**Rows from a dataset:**
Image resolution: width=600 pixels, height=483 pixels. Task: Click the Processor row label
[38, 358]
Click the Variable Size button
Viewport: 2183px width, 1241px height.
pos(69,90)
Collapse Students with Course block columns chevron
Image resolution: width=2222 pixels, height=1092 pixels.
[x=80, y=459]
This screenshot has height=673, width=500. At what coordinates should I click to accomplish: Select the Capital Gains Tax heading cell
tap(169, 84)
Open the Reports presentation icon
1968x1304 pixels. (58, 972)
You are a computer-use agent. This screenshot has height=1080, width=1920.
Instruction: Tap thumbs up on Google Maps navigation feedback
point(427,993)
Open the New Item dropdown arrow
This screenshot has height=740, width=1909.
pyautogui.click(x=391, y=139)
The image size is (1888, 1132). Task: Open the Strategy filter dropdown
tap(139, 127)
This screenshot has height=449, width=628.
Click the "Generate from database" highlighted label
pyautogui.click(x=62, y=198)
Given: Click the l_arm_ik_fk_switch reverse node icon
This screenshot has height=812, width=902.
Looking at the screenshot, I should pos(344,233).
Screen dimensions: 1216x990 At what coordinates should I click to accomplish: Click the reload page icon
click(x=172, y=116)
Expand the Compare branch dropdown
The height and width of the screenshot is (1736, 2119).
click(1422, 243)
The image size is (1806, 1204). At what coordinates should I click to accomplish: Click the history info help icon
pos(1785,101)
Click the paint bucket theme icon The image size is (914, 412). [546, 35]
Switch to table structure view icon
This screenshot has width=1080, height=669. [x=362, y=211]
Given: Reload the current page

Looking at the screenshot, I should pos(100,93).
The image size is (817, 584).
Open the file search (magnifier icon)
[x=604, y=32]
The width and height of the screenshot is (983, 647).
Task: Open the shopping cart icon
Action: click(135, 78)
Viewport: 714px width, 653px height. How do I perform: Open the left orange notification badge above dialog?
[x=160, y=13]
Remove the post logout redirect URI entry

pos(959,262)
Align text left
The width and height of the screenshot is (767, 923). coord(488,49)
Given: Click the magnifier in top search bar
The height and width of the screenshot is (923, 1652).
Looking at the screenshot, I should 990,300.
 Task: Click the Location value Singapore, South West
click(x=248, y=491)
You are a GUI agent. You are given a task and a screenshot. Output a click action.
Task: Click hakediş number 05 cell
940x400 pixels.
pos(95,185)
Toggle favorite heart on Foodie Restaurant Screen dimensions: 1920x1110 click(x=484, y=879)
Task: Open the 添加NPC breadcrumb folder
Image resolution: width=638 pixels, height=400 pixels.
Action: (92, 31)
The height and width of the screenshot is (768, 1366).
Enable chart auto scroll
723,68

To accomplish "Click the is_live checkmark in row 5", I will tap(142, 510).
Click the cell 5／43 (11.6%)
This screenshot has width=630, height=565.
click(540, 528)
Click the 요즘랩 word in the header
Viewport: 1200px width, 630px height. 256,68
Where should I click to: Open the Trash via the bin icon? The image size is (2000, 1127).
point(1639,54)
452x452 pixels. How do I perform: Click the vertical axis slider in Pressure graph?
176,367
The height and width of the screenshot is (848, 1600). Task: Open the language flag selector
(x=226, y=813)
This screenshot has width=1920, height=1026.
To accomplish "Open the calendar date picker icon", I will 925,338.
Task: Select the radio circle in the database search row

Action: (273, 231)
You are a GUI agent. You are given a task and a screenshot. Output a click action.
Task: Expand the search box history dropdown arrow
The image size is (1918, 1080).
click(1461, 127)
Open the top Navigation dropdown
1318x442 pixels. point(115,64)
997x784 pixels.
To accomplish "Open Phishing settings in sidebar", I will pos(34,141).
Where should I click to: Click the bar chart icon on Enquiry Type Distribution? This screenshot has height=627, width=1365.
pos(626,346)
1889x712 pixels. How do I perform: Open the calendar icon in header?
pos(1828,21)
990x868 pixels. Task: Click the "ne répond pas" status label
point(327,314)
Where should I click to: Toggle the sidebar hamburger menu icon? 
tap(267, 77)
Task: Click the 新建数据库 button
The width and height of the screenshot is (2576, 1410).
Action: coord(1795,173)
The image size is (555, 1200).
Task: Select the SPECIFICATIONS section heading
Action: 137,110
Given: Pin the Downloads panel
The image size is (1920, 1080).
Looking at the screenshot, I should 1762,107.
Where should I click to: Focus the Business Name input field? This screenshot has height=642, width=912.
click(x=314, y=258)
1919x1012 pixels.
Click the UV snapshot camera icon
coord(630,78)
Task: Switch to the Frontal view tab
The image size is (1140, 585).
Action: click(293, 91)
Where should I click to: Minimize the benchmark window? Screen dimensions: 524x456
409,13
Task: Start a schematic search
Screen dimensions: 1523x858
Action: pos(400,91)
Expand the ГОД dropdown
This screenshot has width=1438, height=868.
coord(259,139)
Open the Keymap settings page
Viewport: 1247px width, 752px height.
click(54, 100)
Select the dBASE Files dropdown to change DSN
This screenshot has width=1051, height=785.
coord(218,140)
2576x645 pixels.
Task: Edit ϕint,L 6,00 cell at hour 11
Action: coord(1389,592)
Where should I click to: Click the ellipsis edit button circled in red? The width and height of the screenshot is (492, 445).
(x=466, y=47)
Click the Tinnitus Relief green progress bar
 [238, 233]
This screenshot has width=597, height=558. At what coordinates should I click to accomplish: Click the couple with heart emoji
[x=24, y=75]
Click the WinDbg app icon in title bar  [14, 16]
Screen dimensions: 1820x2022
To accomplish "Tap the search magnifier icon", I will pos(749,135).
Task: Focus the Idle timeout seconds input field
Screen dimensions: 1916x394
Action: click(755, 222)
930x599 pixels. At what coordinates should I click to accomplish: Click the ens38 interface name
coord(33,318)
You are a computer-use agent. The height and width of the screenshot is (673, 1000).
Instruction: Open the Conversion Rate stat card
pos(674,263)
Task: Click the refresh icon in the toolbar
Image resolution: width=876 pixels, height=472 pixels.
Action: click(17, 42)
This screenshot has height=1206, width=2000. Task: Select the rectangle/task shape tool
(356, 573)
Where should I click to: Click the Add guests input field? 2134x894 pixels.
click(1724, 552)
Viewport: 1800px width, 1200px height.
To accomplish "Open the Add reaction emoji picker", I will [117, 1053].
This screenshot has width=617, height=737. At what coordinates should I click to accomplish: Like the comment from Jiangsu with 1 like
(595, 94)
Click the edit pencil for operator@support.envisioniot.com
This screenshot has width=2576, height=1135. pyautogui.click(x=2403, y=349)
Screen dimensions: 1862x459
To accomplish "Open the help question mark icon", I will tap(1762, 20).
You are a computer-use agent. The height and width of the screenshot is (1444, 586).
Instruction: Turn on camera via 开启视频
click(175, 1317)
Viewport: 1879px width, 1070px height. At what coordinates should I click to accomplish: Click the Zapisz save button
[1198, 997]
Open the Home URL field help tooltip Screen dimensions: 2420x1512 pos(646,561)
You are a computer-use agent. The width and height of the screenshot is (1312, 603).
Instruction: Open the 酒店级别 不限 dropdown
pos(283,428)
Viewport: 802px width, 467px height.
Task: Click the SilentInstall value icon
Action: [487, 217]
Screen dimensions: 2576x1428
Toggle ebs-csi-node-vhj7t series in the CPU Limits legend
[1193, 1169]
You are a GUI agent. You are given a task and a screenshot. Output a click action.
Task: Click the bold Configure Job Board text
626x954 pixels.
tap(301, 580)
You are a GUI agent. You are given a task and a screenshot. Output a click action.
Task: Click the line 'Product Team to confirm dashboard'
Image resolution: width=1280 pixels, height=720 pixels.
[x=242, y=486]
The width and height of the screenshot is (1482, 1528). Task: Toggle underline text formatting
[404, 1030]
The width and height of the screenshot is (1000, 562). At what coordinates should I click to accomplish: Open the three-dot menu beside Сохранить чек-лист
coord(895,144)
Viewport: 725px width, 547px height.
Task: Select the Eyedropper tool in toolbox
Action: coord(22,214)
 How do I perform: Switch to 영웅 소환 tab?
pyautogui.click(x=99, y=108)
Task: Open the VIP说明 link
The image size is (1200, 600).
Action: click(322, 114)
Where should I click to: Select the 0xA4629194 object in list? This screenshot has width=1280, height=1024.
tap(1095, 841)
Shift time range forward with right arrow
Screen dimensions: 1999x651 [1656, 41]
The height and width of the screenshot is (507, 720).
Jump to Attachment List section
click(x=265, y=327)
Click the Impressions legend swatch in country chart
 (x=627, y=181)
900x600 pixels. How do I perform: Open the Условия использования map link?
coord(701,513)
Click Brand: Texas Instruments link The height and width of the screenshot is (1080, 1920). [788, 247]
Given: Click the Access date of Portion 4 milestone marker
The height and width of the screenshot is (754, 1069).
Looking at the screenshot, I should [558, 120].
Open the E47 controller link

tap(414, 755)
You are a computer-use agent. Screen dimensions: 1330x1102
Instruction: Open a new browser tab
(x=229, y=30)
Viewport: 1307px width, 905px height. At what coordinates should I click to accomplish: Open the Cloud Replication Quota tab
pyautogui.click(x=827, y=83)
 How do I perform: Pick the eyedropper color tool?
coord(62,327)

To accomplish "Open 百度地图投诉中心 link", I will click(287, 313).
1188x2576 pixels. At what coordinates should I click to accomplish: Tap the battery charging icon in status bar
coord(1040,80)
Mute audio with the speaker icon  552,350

**Problem description:**
Write out the rows above exactly as they appear, from the line with "Task: Open the VIP说明 link" up to and including the last line of the rows.

**Answer to this problem:**
Task: Open the VIP说明 link
The image size is (1200, 600).
Action: click(322, 114)
Where should I click to: Select the 0xA4629194 object in list? This screenshot has width=1280, height=1024.
tap(1095, 841)
Shift time range forward with right arrow
Screen dimensions: 1999x651 [1656, 41]
The height and width of the screenshot is (507, 720).
Jump to Attachment List section
click(x=265, y=327)
Click the Impressions legend swatch in country chart
 (x=627, y=181)
900x600 pixels. How do I perform: Open the Условия использования map link?
coord(701,513)
Click Brand: Texas Instruments link The height and width of the screenshot is (1080, 1920). [788, 247]
Given: Click the Access date of Portion 4 milestone marker
The height and width of the screenshot is (754, 1069).
Looking at the screenshot, I should [558, 120].
Open the E47 controller link

tap(414, 755)
You are a computer-use agent. Screen dimensions: 1330x1102
Instruction: Open a new browser tab
(x=229, y=30)
Viewport: 1307px width, 905px height. At what coordinates should I click to accomplish: Open the Cloud Replication Quota tab
pyautogui.click(x=827, y=83)
 How do I perform: Pick the eyedropper color tool?
coord(62,327)

To accomplish "Open 百度地图投诉中心 link", I will click(287, 313).
1188x2576 pixels. At what coordinates should I click to accomplish: Tap the battery charging icon in status bar
coord(1040,80)
Mute audio with the speaker icon  552,350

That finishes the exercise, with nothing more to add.